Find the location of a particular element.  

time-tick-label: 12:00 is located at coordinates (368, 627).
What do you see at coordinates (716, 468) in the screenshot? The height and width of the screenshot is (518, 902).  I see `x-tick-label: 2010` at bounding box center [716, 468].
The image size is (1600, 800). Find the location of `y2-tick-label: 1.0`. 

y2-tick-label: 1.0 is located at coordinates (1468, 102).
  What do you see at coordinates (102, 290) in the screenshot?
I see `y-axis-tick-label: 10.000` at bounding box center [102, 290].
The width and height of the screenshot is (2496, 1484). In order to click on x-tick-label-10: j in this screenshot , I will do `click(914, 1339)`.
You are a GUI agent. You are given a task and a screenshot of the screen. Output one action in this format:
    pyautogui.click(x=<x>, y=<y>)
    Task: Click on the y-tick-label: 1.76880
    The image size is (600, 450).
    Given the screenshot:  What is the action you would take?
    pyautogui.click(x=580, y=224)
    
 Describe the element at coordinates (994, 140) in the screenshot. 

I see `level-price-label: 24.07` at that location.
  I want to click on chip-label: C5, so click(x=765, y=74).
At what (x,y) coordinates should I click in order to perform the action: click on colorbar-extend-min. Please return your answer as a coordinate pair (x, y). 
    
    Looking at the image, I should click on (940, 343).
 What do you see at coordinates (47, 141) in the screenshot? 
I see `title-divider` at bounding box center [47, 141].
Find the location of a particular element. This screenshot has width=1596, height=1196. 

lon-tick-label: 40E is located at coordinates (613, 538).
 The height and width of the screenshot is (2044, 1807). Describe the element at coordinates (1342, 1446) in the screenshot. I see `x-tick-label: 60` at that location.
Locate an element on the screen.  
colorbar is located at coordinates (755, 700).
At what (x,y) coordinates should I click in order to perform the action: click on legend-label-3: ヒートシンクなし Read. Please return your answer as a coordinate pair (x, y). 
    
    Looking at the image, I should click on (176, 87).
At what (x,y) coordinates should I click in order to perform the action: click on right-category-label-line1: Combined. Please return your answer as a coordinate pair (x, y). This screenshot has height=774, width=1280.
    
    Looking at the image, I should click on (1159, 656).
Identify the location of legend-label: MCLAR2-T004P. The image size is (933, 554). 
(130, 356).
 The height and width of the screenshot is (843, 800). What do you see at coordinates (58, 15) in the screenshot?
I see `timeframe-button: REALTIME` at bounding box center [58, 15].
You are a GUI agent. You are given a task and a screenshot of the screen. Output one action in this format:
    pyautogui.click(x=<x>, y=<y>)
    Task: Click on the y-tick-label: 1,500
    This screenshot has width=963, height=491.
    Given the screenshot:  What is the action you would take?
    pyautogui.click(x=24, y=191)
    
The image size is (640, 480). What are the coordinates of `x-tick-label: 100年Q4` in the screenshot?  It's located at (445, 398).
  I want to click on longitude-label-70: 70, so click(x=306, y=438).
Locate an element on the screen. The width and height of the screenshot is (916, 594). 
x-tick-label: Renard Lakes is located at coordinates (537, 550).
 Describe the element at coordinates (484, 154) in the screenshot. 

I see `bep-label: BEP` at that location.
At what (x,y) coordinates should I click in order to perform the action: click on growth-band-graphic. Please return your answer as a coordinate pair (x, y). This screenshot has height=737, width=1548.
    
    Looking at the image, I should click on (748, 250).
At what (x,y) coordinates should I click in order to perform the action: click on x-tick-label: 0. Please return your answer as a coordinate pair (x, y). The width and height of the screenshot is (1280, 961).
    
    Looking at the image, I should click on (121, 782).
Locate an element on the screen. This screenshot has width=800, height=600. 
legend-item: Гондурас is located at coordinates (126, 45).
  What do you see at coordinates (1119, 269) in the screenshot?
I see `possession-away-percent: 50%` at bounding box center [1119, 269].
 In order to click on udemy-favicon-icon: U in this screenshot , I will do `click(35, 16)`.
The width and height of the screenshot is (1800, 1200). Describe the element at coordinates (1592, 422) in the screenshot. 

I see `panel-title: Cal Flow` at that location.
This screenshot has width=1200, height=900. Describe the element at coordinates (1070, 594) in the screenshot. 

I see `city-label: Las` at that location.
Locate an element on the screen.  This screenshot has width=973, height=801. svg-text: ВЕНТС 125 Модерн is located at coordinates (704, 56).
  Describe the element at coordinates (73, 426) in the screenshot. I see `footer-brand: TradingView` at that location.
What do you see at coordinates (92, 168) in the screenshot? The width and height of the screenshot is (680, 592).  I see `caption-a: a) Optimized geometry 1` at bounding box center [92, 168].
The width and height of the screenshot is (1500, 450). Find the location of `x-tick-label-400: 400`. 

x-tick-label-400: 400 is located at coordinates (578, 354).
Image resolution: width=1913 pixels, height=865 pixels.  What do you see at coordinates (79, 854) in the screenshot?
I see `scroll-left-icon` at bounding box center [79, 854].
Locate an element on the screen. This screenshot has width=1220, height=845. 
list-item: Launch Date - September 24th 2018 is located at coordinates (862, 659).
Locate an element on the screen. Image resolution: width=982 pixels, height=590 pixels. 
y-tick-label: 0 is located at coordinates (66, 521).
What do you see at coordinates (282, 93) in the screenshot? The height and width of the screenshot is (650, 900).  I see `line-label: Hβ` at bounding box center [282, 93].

--

## Required action
Copy the records starting at their first line and ending at the line containing "y2-tick-label: 1.0 is", substituting "specific" for "particular" and leaving everything else unchanged.

## Your solution
Find the location of a specific element.  

time-tick-label: 12:00 is located at coordinates (368, 627).
What do you see at coordinates (716, 468) in the screenshot? The height and width of the screenshot is (518, 902).  I see `x-tick-label: 2010` at bounding box center [716, 468].
The image size is (1600, 800). Find the location of `y2-tick-label: 1.0`. 

y2-tick-label: 1.0 is located at coordinates (1468, 102).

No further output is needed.